ENTRIES SHOWN:
┏━━
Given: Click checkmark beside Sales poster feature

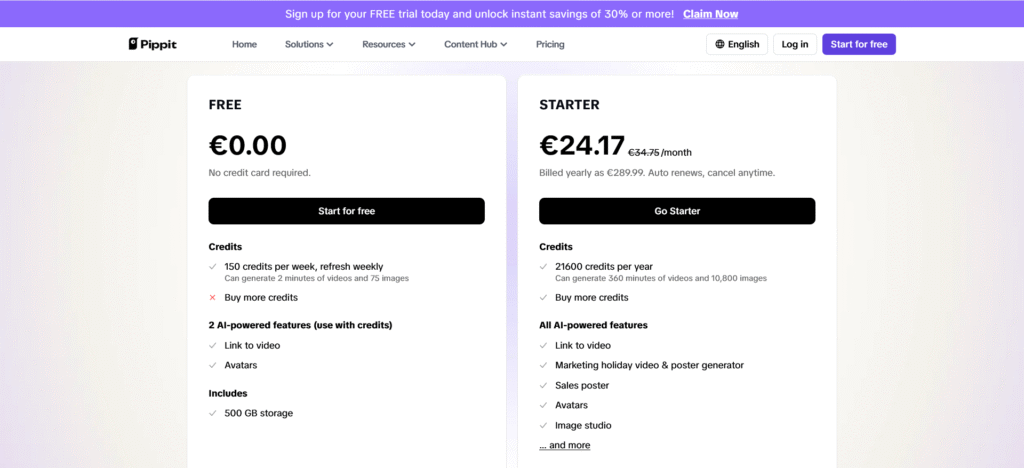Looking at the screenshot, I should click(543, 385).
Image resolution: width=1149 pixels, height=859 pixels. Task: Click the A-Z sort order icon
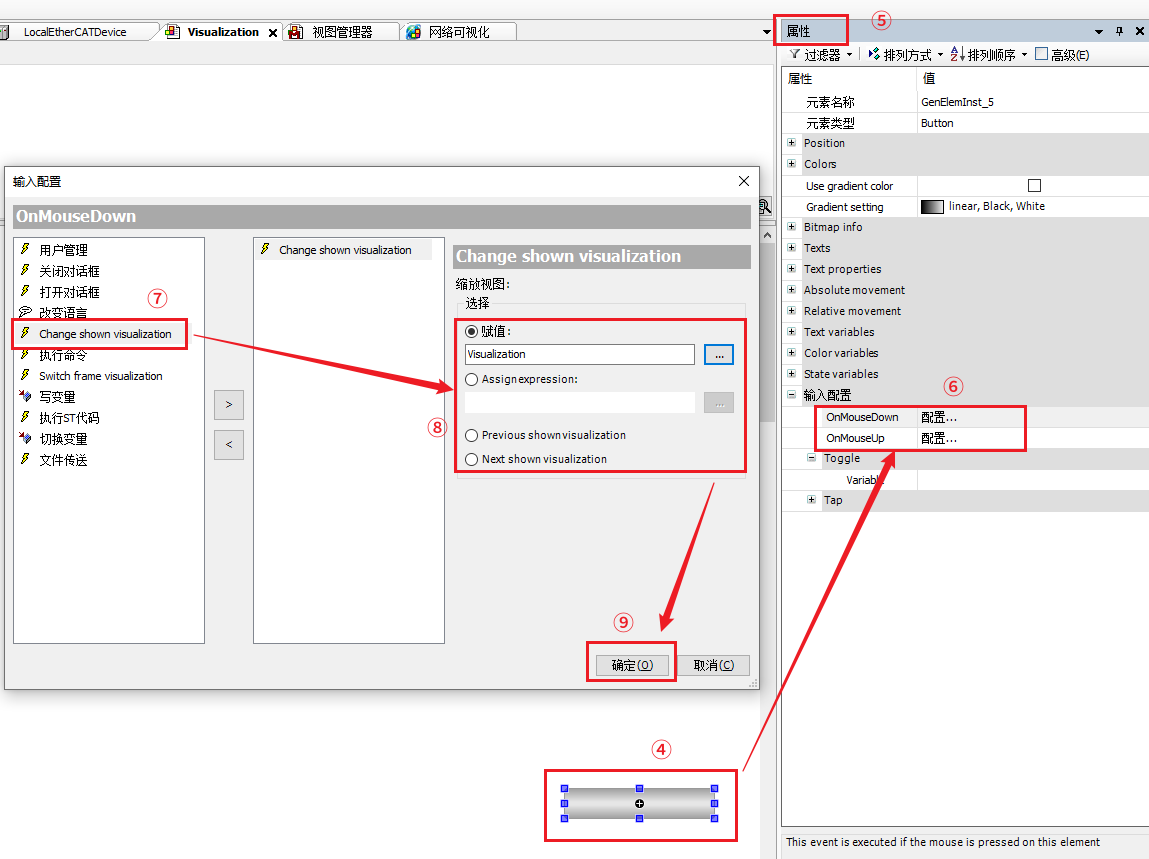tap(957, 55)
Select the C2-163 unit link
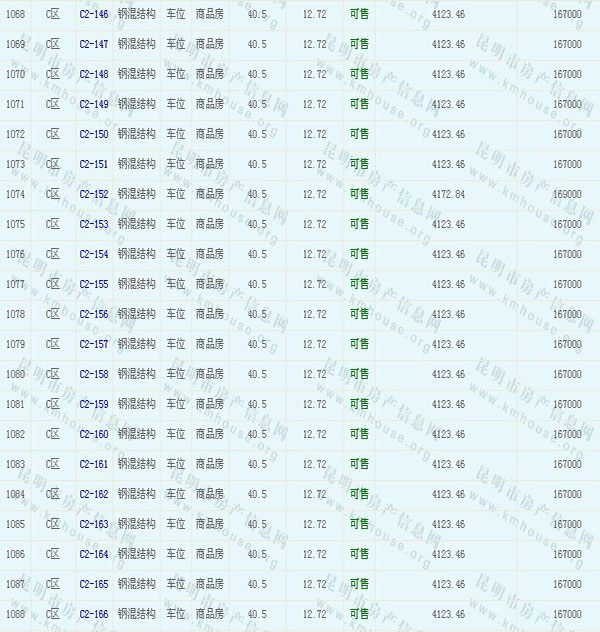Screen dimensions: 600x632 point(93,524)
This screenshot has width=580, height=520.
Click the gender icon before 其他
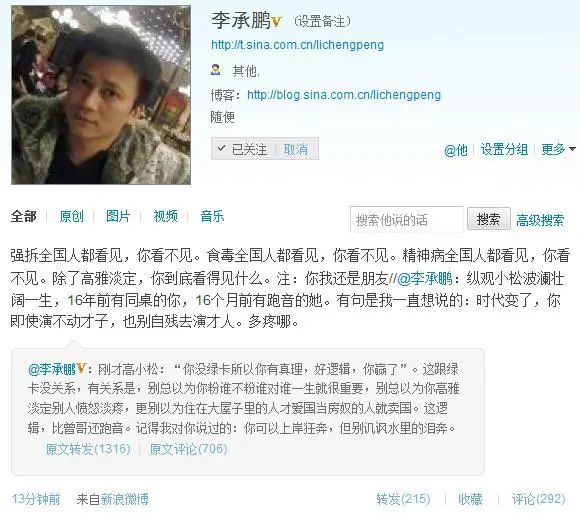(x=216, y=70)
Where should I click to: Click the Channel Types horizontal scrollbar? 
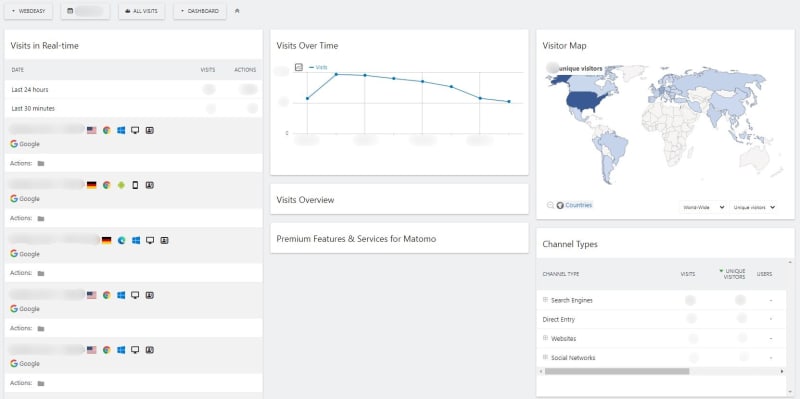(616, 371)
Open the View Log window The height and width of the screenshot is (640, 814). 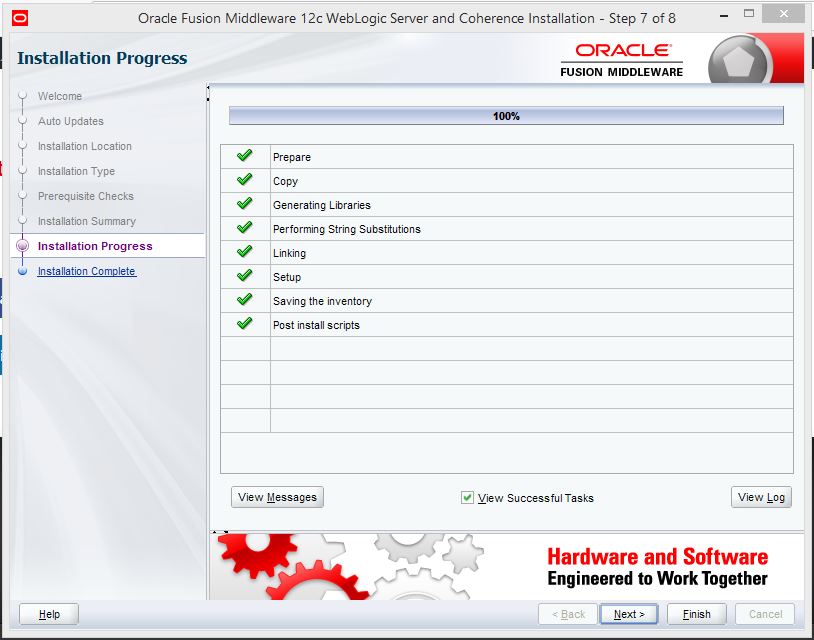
┗━━
TASK TO COMPLETE:
Would you set down the listing exactly, omitting pictures?

TASK RESULT:
Given: Click checkmark beside Sales poster feature

Looking at the screenshot, I should click(543, 385).
Image resolution: width=1149 pixels, height=859 pixels. Task: Click the A-Z sort order icon
tap(957, 55)
Select the C2-163 unit link
Screen dimensions: 600x632 point(93,524)
This screenshot has width=580, height=520.
Click the gender icon before 其他
(x=216, y=70)
Where should I click to: Click the Channel Types horizontal scrollbar? 
(616, 371)
Open the View Log window The height and width of the screenshot is (640, 814). 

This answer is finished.